About this blog

This blog is all about fly fishing for native trout. On it I cover trip reports, fishing tactics, conservation, the latest news about native trout species and much more. This site provides a companion to my web page nativetroutflyfishing.com.


Friday, August 15, 2008

Kokanee on the fly!!

Both Clint and I have been wanting to fish for kokanee with fly gear for quite sometime and last night things finally came together. Kokanee are a lake dwelling form of sockeye salmon and being as sockeye are the only species of Pacific Salmon that I have yet to tempt to a fly, these fish have been on my hit list of quite a while. The lake that I chose for these fish has a fairly good population and better yet is less than an hour away from home. Way back before I switched to fly gear I used to fish this lake a lot for trout and we would intercept a stray kokanee or two on bait once and a while, so I knew that we should be able to find them here. I got off work and we loaded up the boat and headed out to the lake. When we got to the launch the air temps were in the 90's and getting the boat in amongst the swimmers who didn't seem to have any plans of moving was no small task.

The lake

After finally getting in no thanks to the swimmers baracade the fish finder showed a surface temperature of 79 degrees, and also began showing a few fish around 25 to 30 feet deep. As kokanee generally hang out just below the thermocline in the summer, these had to be what we were looking for. We rigged up our rods with full sinking lines and started dedging the bottom. I had chosen to put on a small red wooly bugger followed by a size 14 maggot pattern, while Clint had decided to take the attractor route opting for a bright pink streamer.

After about 20 minutes of dredging it finally happened, a couple taps and than a full fledged hook up. These little fish definitely have a lot of spunk and made for a lot of fun on a 5wt.

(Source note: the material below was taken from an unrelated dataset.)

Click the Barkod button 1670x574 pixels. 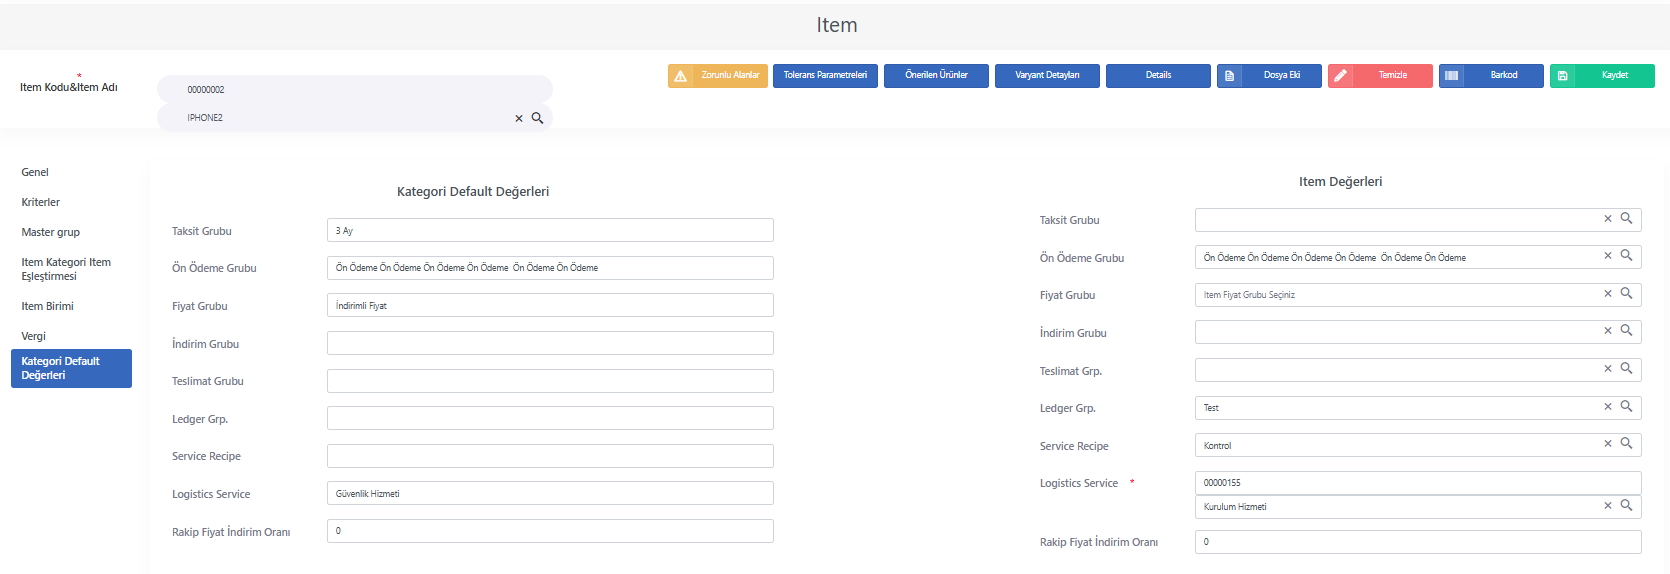(x=1491, y=76)
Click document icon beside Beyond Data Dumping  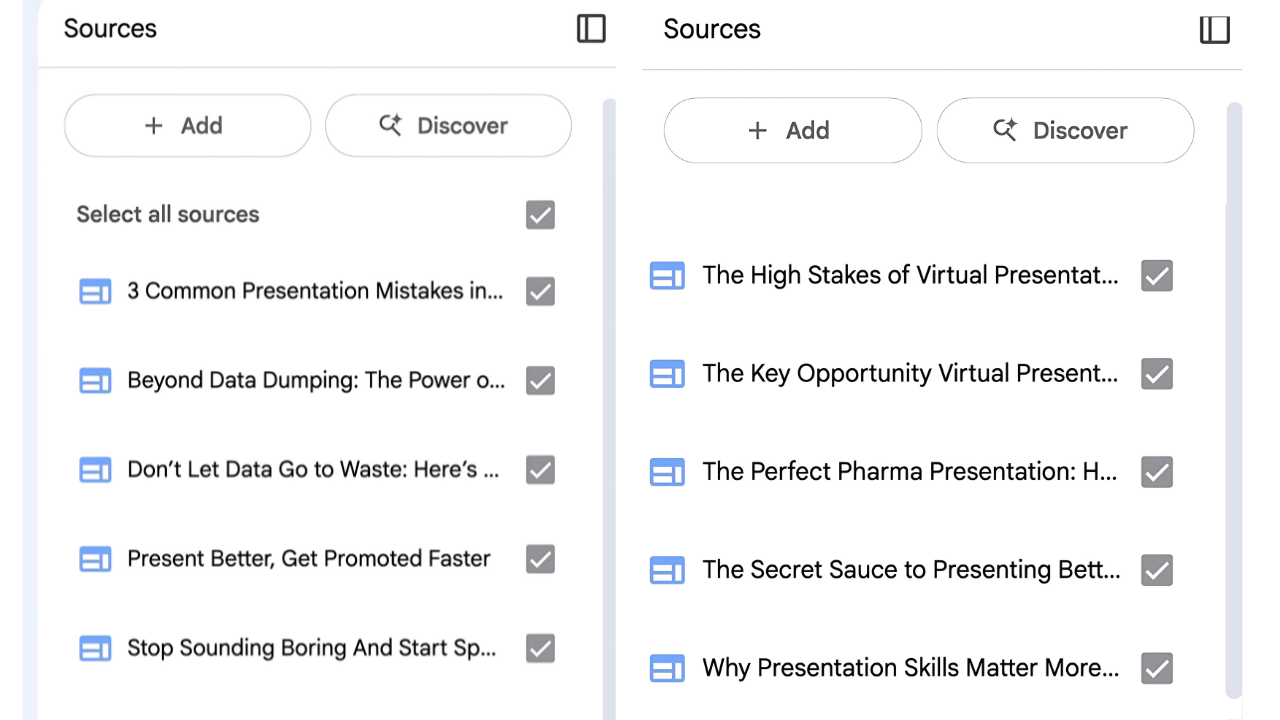click(95, 381)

My first Kokanee on the fly

After getting him in, I saw that he took the maggot pattern and than quickly dropped my line again. Shortly after this Clint had a good take but missed the fish.

In the Kokanee zone

For the first hour or so it seemed that there was a school of fish hanging out off of a small point in the lake. We each got several hits in this spot but couldn't seem to get a good connection until Clint had a fish slam his fly and came up with a beautiful kokanee.

Clint's Kokanee

After the first hour or so the hits trailed off and we just couldn't seem to consistantly find the fish. Just before dark Clint got another nice kokanee and I lost another one, but with the failing light we decided to call it quits. It was a great day on the water and a new species of salmonid on the fly for both of us just made it even better!!


5%er said...

I am so jealous. The last few times I've been out I was targeting Kokanee on a fly but struggle to hit the right depth with my full sink line. I know that with my line all the way out to backing and 10' leader I hit bottom at 32'. This is the depth I snag at. Any tips on hitting the right depth ?

Gary said...

The fish that we were finding were roughly 30' down (a fish finder can be helpful to figure out what depth they are at), so it sounds like you should be in the right range. I know some people that used the color coated lead core sinking lines to get out to the proper depth. Trolling slow on a heavy sink tip with smaller flies (attractors) worked for me, maggot patterns also seemed to work. Fishing deep off of and indicator also can work well, with chironomids or scuds.